At TheHealthBoard, we're committed to delivering accurate, trustworthy information. Our expert-authored content is rigorously fact-checked and sourced from credible authorities. Discover how we uphold the highest standards in providing you with reliable knowledge.
Throat blisters are painful swellings that occur on the soft mucous membranes lining the inside of the throat. The blisters usually are filled with clear fluid or pus and might break open, turning into throat ulcers and causing increased pain. Apart from a sore throat, those afflicted by throat blisters might experience fever and other sickness symptoms as well. Most often, these blisters are caused by various viral infections, such as a cold or flu, but they also can be the result of certain inflammatory diseases or other conditions. With so many possible causes, the only way to be sure of what has caused a particular outbreak is to let a doctor examine the blisters.
Depending on the cause, there are various ways to treat throat blisters. If the blisters are caused by a viral infection such as the common cold, influenza, herpes, chicken pox, mononucleosis or the Coxsackie virus, then medical treatment usually will focus on pain relief. Antiviral drugs are sometimes used, such as when the blisters are caused by the herpes simplex virus. The most common bacterial cause of sore throat is strep throat, which is often treated with antibiotics, but it usually causes red or white spots in the throat rather than real blisters.

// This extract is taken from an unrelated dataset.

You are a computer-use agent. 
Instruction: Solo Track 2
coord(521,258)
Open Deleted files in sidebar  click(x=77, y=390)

Another cause of these types of blisters is oral thrush, a yeast infection in the mouth that usually is treated with anti-fungal medications.

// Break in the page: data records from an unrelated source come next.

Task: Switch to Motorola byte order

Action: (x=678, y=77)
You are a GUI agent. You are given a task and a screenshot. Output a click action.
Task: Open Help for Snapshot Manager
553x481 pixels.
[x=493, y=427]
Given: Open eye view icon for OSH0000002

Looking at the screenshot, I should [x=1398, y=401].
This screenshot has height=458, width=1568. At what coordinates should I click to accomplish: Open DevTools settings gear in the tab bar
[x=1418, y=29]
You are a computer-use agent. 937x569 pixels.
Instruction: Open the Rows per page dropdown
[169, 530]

Taking common pain relievers can alleviate the pain caused by blisters. There also are lozenges, medicated mouthwashes and oral sprays that might give relief. Some can be obtained over the counter, but others need a doctor's prescription. Various home remedies might help as well. These include drinking hot liquids such as tea or clear soup, using an air humidifier, getting lots of rest and gargling frequently with a saltwater solution consisting of 0.5 teaspoons (5 ml) of regular salt mixed with 1 cup (250 ml) of water.

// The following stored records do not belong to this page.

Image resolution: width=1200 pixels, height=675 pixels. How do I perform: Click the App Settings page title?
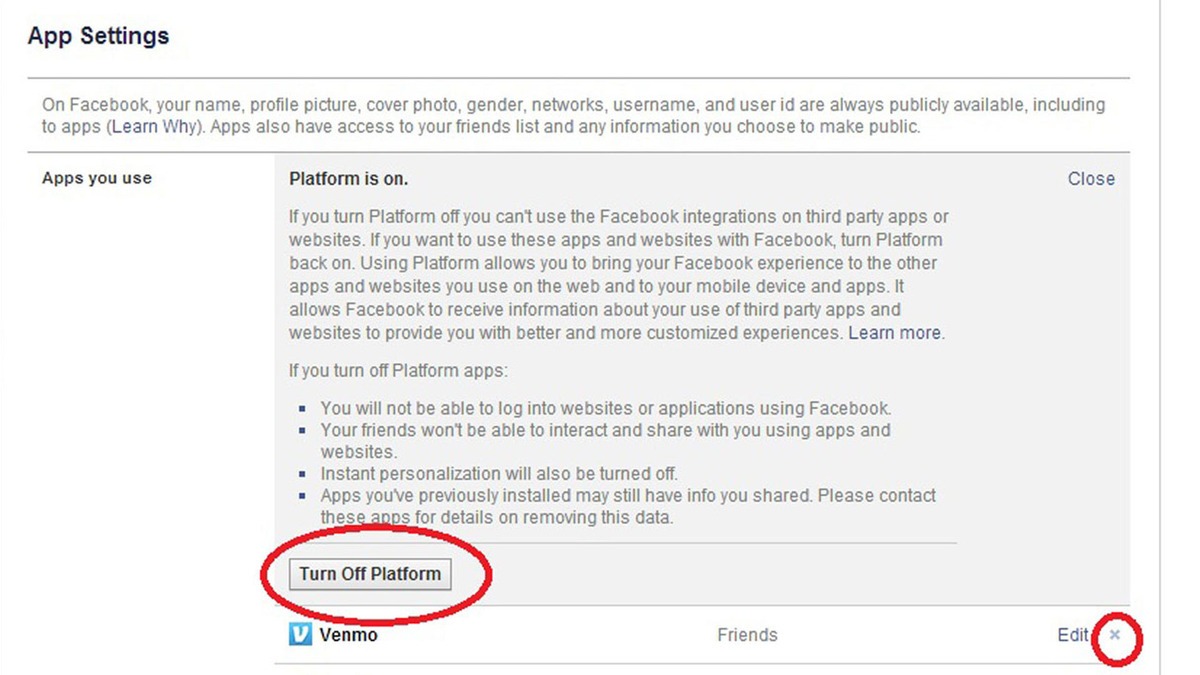[98, 36]
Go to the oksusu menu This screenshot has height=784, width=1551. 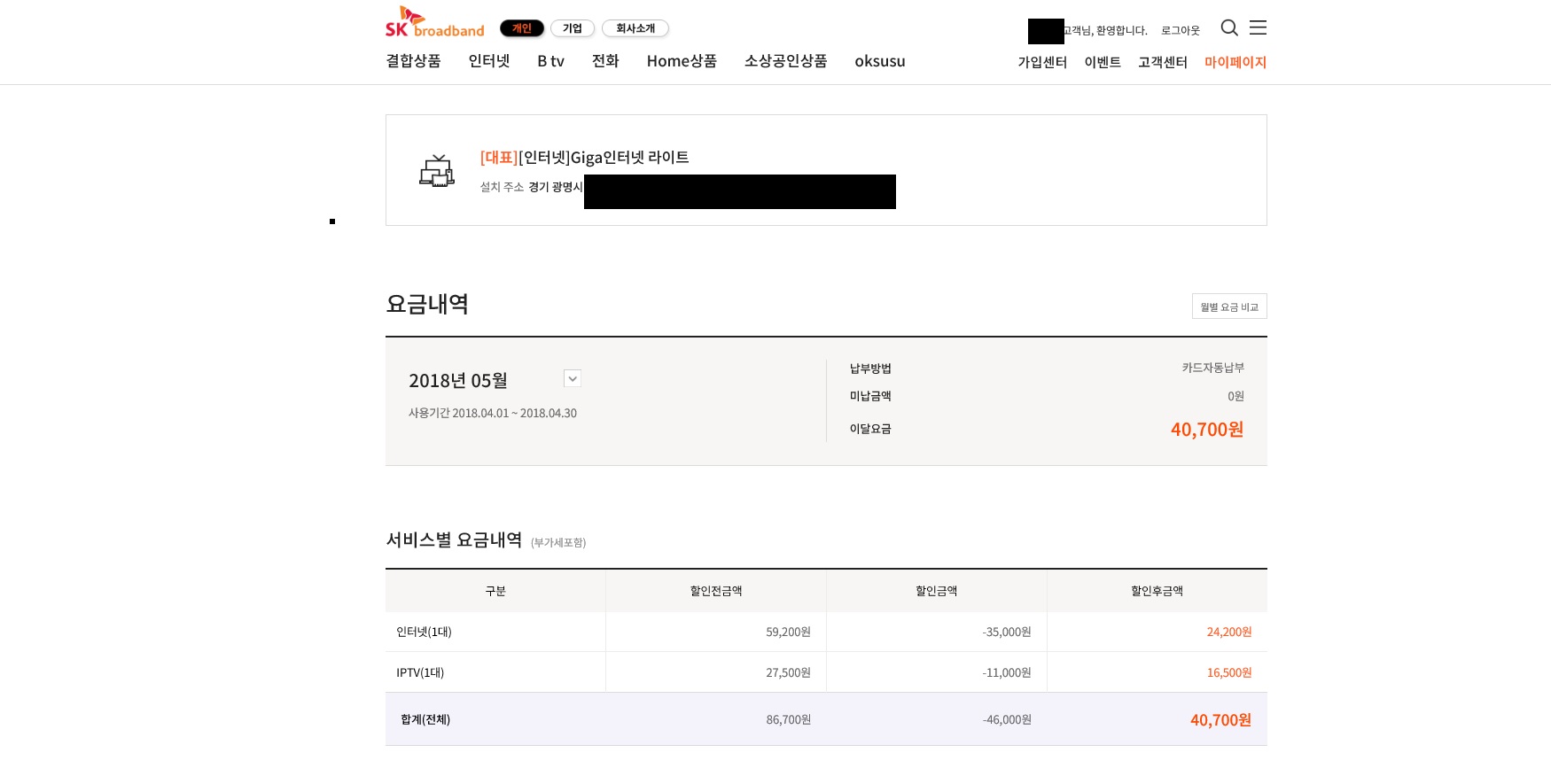coord(879,61)
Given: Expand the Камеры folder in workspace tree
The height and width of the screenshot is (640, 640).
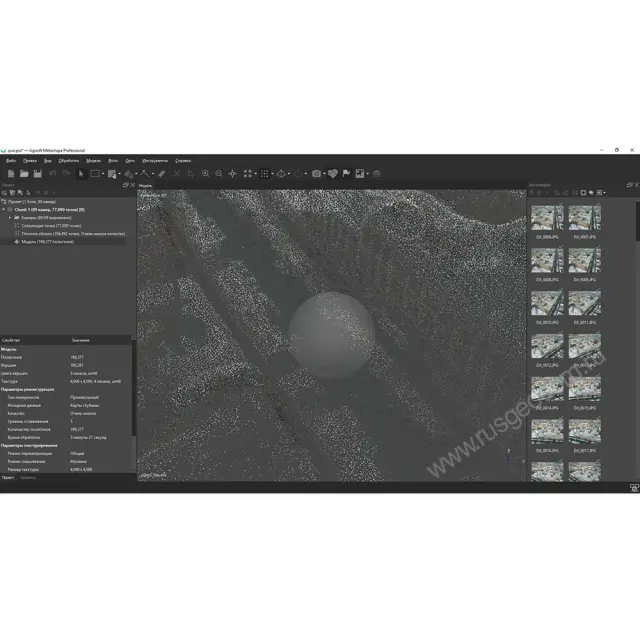Looking at the screenshot, I should pos(11,217).
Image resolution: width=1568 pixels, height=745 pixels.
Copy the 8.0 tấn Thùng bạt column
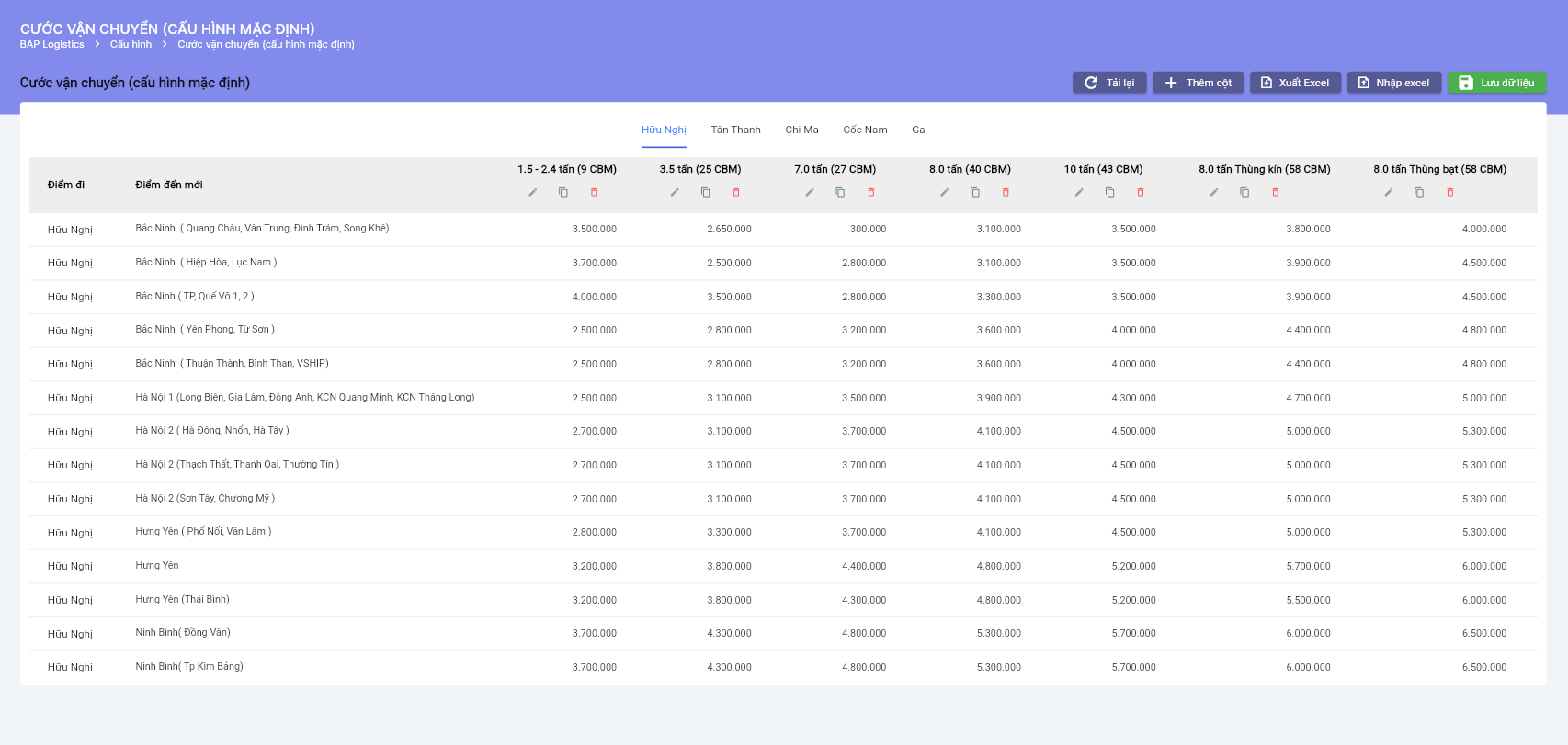coord(1419,192)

There are ways one can avoid throat blisters or at least reduce the chance of contracting them. Cleaning one's hands often, either with soap and water or a disinfectant, is one of the easiest and least expensive ways of avoiding all kinds of viral and bacterial infections, including those causing this condition. Avoiding contact with people suffering from a sore throat, cold or flu also might help, though in many cases, people will be contagious before they show any symptoms. If the blisters are caused by the herpes virus, there are medical treatments available that might help reduce the frequency and severity of such outbreaks, but they commonly require a doctor's prescription.